Staff Research Interests

Dr Gurmeet Bhabra

Gurmeet's primary areas of interest include corporate control, corporate governance, dividend policy and corporate restructuring.

Barbara Chambers

Barbara's research interests are in behavioural finance. Traditional finance theory assumes that investors are rational and consider all the available information in the decision-making process. However, researchers have uncovered evidence of irrational behaviour and repeated errors in judgment by investors. The fields of psychology and social behaviour can shed light on the efficiency of financial markets as well as explain stock market anomalies, market bubbles and crashes. Many researchers (including Barbara) believe that human flaws in investing are consistent, predictable and can be exploited for profit.

Dr Scott Chaput

Scott's current research interests include derivative securities, interest rate modeling and risk management.

Professor Timothy Crack

Timothy's research interests include empirical capital markets, derivatives, econometrics, quantitative active equity trading strategies, fixed income theory, and market microstructure.

Norah Ellery

Norah developed a paper on personal finance, taught for the first time in 2000. Her other research interests include the use of spreadsheets in teaching statistics. In 1999, together with Barbara Chambers, she was the recipient of an ETSS Teaching Technology Grant for the development of computerized self-help resources for the first year Business Statistics course (QUAN 101).

Professor Robin Grieves

Robin's research interests include fixed income, derivatives/financial engineering, portfolio management, international finance, applied investment and portfolio management.

Dr Lynn McAlevey

Lynn 's current research interests include the use of applied statistics in finance and managerial decision making.

Warren McNoe

Warren 's research interests include asset pricing, asset pricing classroom experiments, empirical estimation of systematic risk for capital budgeting, executive compensation.

Dr Andreas Penckwitt

Andreas' main research interests include game theory, multi-agent systems, computational modelling of markets. Andreas and David Alexander are heavily involved in the experimental computing cluster project (a parallel cluster with 32 machines located in the department).

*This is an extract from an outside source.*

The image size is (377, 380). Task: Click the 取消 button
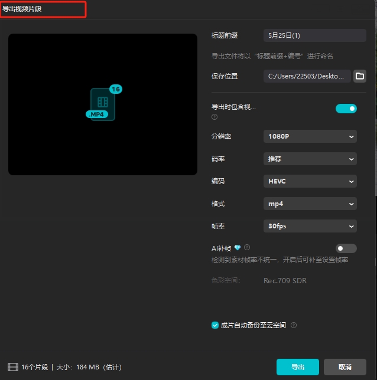(x=345, y=367)
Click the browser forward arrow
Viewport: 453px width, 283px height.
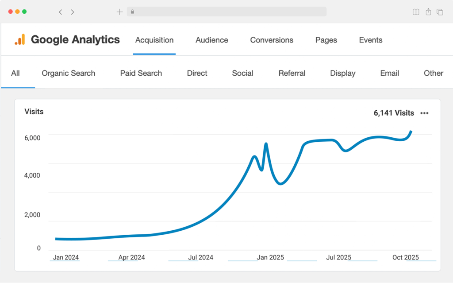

Associate Professor I M Premachandra

Premachandra's main research interests include data envelopment analysis, simulation, spreadsheet modeling and applied probability. Premachandra is currently working on his application of operations research techniques in finance.

Dr Helen Roberts

In August 2007, Helen graduated with her doctorate, which investigated the relationship between CEO compensation, firm performance and corporate governance.  Helen's research interests include CEO compensation and firm performance, corporate governance and the valuation of equity incentives used in compensation agreements.

Dr Shawn Strother

Shawn's research interests include asset pricing, market microstructure, regulation, initial public offerings and venture capital, volatility.

Dr Yih Pin Tang

Yih Pin's research interests are banking, socially responsible investments, productivity and efficiency analysis.


Immediate past staff

Dr David Alexander

David is interested in mathematical finance, incomplete markets, interacting agents, asset pricing and preferences. David and Andreas Penckwitt are heavily involved in the experimental computing cluster project.

Murray Reynolds

Murray 's current research interests are in risk management, particularly risk management and derivative use in Brazil and other South American markets.

Dr Alan Stent

Alan's current research interests include measurement of productivity in the maritime industry (econometric analysis), simulation, modeling (stochastic, dynamic, financial, farm, and spreadsheet), budgeting, computer-based animation and risk management.